Businesses Win Twice as U.S. High Court Rejects Lawsuits

Companies won two unanimous U.S. Supreme Court rulings, averting what they said might have been billions of dollars in new liability.

The court today gave airlines greater immunity from lawsuits when they report potential security threats, throwing out a jury verdict won by an Air Wisconsin pilot. The justices also ruled for U.S. Steel Corp. by saying companies in many cases don’t have to pay workers for time spent putting on and taking off safety gear.

In the airline case, the court said companies can’t be sued when they report threats to the Transportation Security Administration as long as the information the carriers provide is “materially true.”

“Congress wanted to ensure that air carriers and their employees would not hesitate to provide the TSA with the information it needed,” Justice Sonia Sotomayor wrote for the court. The decision overturned a lower court ruling that airlines said would have left them legally vulnerable.

The justices threw out a $1.4 million award won by the pilot, William L. Hoeper. He sued the airline for telling federal officials as he was preparing to board a flight that he was “unstable” and possibly armed.

Three of the nine justices -- Antonin Scalia, Clarence Thomas and Elena Kagan -- dissented from that part of the ruling. They said the high court should have let the lower courts decide whether the airline’s report met the “materially true” standard.

Administration Backing

Closely held Air Wisconsin Airlines Corp. flies for US Airways Group Inc., which joined with AMR Corp. in December to create American Airlines Group Inc.

President Barack Obama’s administration backed the industry in the case. The case tested the 2001 Aviation and Transportation Security Act, a law enacted two months after the Sept. 11 terrorist attacks.

Vaughn Jennings, a spokesman for Washington trade group Airlines for America, said in an e-mail that the court “recognized the importance of immunizing prompt reports by airlines of suspicious activity and potential security threats.”

Hoeper’s attorney, Scott McGath, didn’t respond to a request for comment.

In the wage case, the justices said the U.S. Steel employees are bound by their collective bargaining agreement, which says they get paid only for time at their work stations. The workers argued that a federal wage-and-hour law entitled them to additional wages no matter what the union agreement said.

Grocery Manufacturers

Corporate trade groups said a ruling in the workers’ favor would have been costly. The Grocery Manufacturers Association, whose 300-plus members include Coca Cola Co. and Kraft Foods Group Inc., said a Supreme Court defeat would have forced companies to pay millions of employees more than $1,500 each.

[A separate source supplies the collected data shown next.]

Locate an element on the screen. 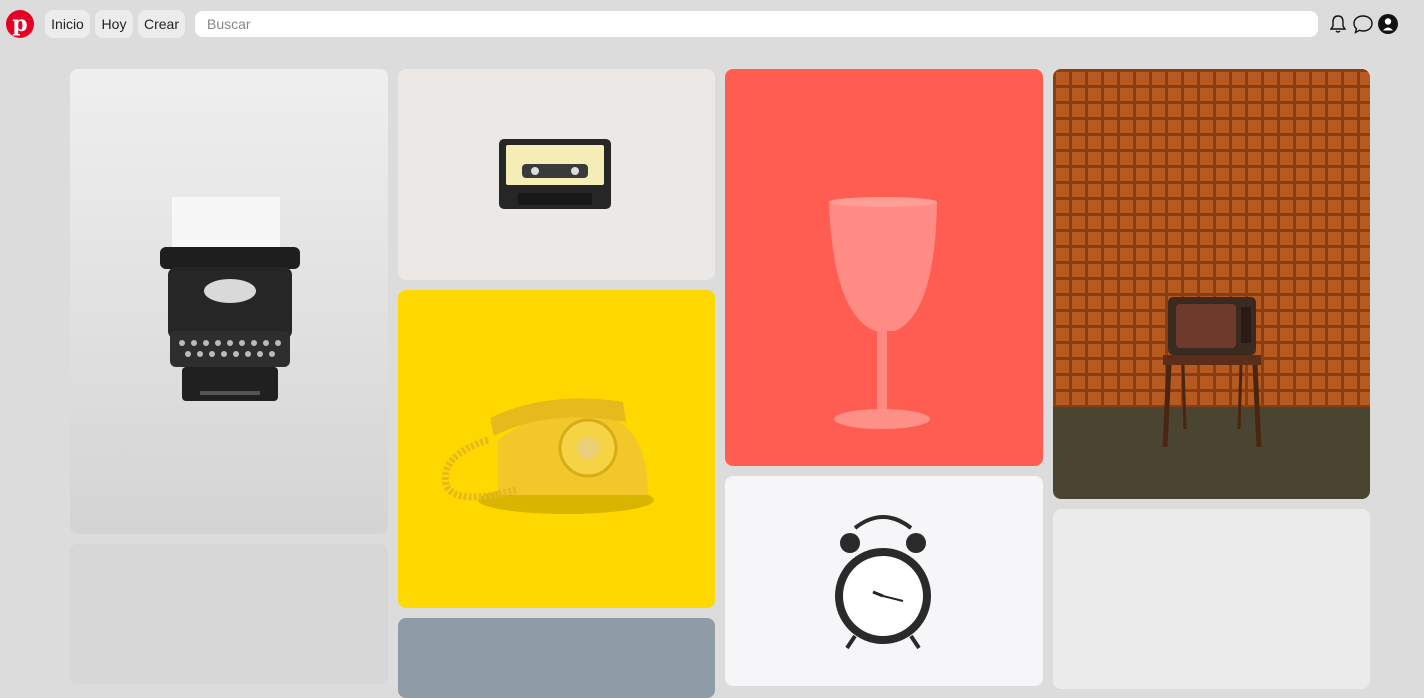 This screenshot has height=698, width=1424. top-bar: p Inicio Hoy Crear is located at coordinates (712, 25).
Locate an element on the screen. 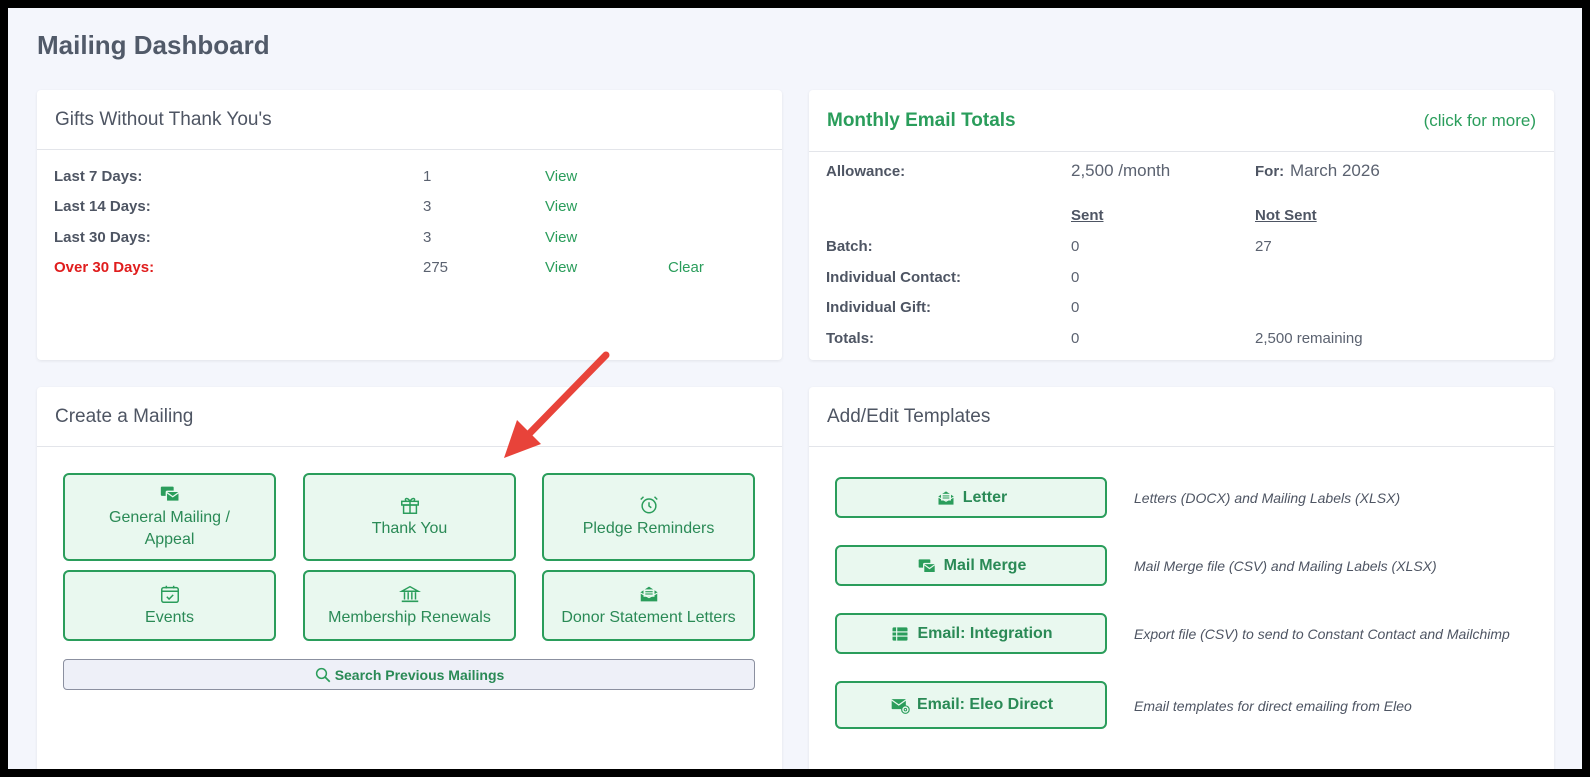  template-letter-label: Letter is located at coordinates (985, 497).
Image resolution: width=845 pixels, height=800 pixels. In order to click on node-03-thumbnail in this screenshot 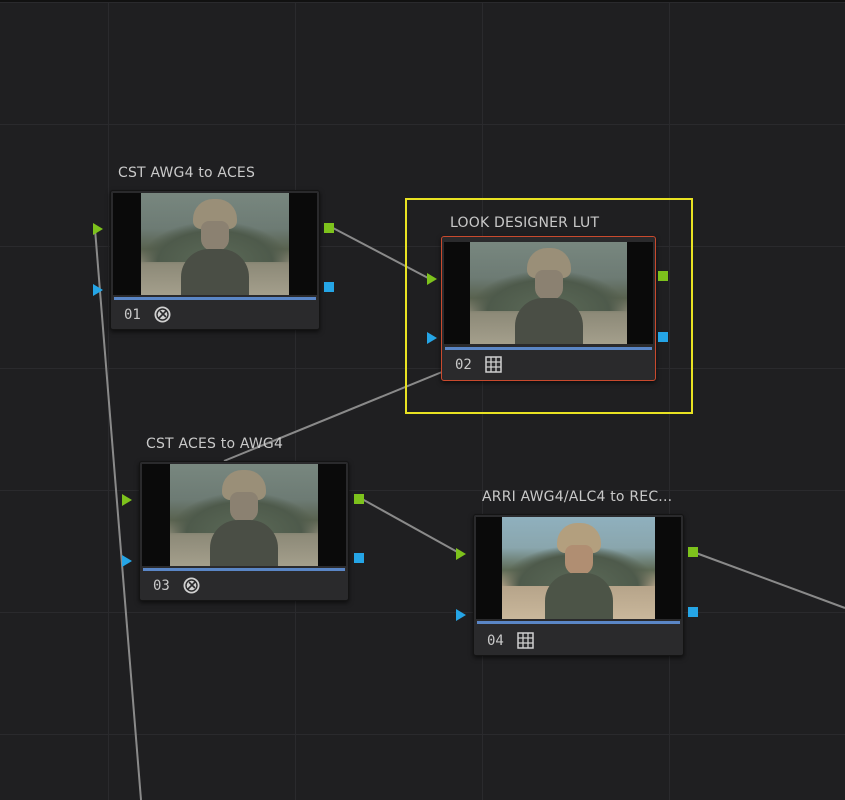, I will do `click(244, 515)`.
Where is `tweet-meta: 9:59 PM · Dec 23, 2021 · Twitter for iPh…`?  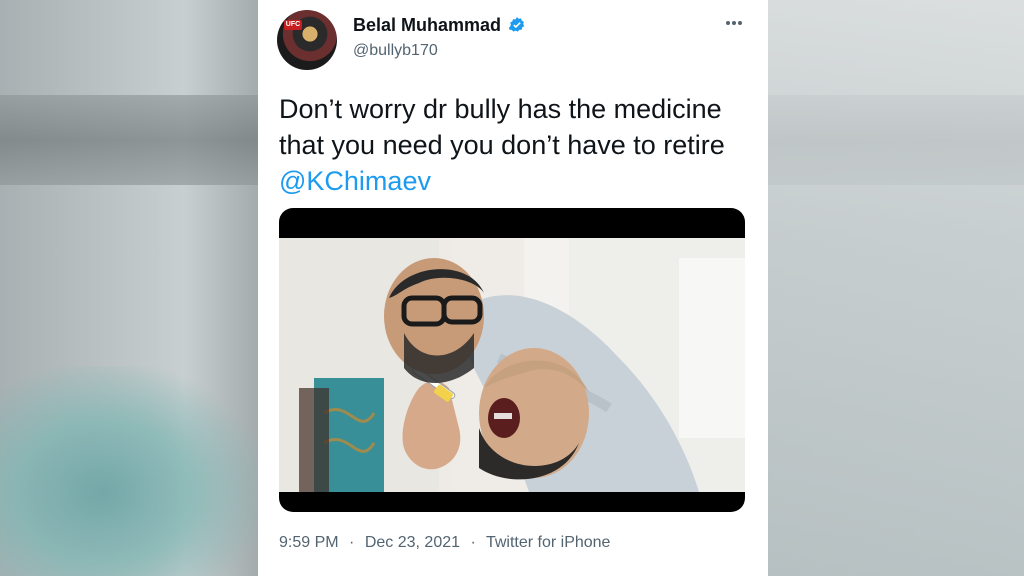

Pittsburgh-based U.S. Steel was being sued by workers at its Gary, Indiana, facility. The workers said they spend as much as an hour before and after their shifts donning protective gear, including flame-retardant clothing and steel-toed boots, and then traveling to their work stations.

The union that represents 4,500 workers at the Gary facility, the United Steelworkers of America, wasn’t involved in the case. Since 1947, the union’s contracts with U.S. Steel have said workers don’t get paid for changing time.

The case turned on a provision in the federal law that says a collective bargaining agreement governs whether workers get paid for time spent “changing clothes.” The workers said their gear isn’t “clothes” because its primary function is to protect against workplace hazards.

Justice Scalia

Writing for the court, Scalia rejected that interpretation. “We see no basis for the proposition that the unmodified term ‘clothes’ somehow omits protective clothing,” he wrote.

The case is Sandifer v. United States Steel, 12-417. The airline case is Air Wisconsin v. Hoeper, 12-315.

Earlier this month, the court gave multinational companies a stronger shield against lawsuits, throwing out a case against Daimler AG over a company unit’s alleged collaboration in torture and killings in Argentina. The justices said the parent company didn’t have enough ties to California to give courts there the authority to hear the case.